### [DATA TO PROCESS]
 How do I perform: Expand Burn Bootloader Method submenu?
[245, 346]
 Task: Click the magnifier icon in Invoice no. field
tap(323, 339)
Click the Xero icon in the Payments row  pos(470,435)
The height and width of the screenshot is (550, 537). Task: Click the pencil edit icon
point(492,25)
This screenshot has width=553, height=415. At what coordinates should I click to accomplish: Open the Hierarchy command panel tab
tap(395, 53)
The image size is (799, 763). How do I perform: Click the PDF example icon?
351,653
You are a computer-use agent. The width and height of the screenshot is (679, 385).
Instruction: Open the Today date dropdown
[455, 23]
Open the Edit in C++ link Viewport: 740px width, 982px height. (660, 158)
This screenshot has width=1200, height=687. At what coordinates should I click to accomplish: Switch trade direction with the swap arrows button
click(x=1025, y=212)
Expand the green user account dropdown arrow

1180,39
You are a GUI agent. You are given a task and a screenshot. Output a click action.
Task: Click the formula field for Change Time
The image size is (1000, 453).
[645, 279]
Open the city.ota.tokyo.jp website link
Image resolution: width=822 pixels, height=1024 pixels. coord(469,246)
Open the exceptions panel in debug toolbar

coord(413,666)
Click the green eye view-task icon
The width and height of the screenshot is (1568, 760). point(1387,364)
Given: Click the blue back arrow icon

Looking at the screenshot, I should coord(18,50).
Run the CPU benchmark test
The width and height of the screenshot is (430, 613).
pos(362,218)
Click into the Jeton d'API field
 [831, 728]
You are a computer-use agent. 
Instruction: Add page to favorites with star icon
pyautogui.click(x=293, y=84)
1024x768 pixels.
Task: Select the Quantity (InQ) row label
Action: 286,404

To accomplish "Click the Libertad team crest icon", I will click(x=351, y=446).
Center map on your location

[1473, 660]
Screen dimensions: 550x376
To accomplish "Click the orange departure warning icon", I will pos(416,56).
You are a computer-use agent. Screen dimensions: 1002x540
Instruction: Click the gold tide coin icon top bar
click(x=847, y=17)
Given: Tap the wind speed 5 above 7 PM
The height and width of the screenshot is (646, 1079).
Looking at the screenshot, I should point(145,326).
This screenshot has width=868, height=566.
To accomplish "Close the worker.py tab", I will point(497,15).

### [EXERCISE INSTRUCTIONS]
Leaving every word in place, retype all of the listing.

### [SOLUTION FOR THIS PROBLEM]
 How do I perform: Expand Burn Bootloader Method submenu?
[245, 346]
 Task: Click the magnifier icon in Invoice no. field
tap(323, 339)
Click the Xero icon in the Payments row  pos(470,435)
The height and width of the screenshot is (550, 537). Task: Click the pencil edit icon
point(492,25)
This screenshot has width=553, height=415. At what coordinates should I click to accomplish: Open the Hierarchy command panel tab
tap(395, 53)
The image size is (799, 763). How do I perform: Click the PDF example icon?
351,653
You are a computer-use agent. The width and height of the screenshot is (679, 385).
Instruction: Open the Today date dropdown
[455, 23]
Open the Edit in C++ link Viewport: 740px width, 982px height. (660, 158)
This screenshot has width=1200, height=687. At what coordinates should I click to accomplish: Switch trade direction with the swap arrows button
click(x=1025, y=212)
Expand the green user account dropdown arrow

1180,39
You are a GUI agent. You are given a task and a screenshot. Output a click action.
Task: Click the formula field for Change Time
The image size is (1000, 453).
[645, 279]
Open the city.ota.tokyo.jp website link
Image resolution: width=822 pixels, height=1024 pixels. coord(469,246)
Open the exceptions panel in debug toolbar

coord(413,666)
Click the green eye view-task icon
The width and height of the screenshot is (1568, 760). point(1387,364)
Given: Click the blue back arrow icon

Looking at the screenshot, I should coord(18,50).
Run the CPU benchmark test
The width and height of the screenshot is (430, 613).
pos(362,218)
Click into the Jeton d'API field
 [831, 728]
You are a computer-use agent. 
Instruction: Add page to favorites with star icon
pyautogui.click(x=293, y=84)
1024x768 pixels.
Task: Select the Quantity (InQ) row label
Action: 286,404

To accomplish "Click the Libertad team crest icon", I will click(x=351, y=446).
Center map on your location

[1473, 660]
Screen dimensions: 550x376
To accomplish "Click the orange departure warning icon", I will pos(416,56).
You are a computer-use agent. Screen dimensions: 1002x540
Instruction: Click the gold tide coin icon top bar
click(x=847, y=17)
Given: Tap the wind speed 5 above 7 PM
The height and width of the screenshot is (646, 1079).
Looking at the screenshot, I should point(145,326).
This screenshot has width=868, height=566.
To accomplish "Close the worker.py tab", I will point(497,15).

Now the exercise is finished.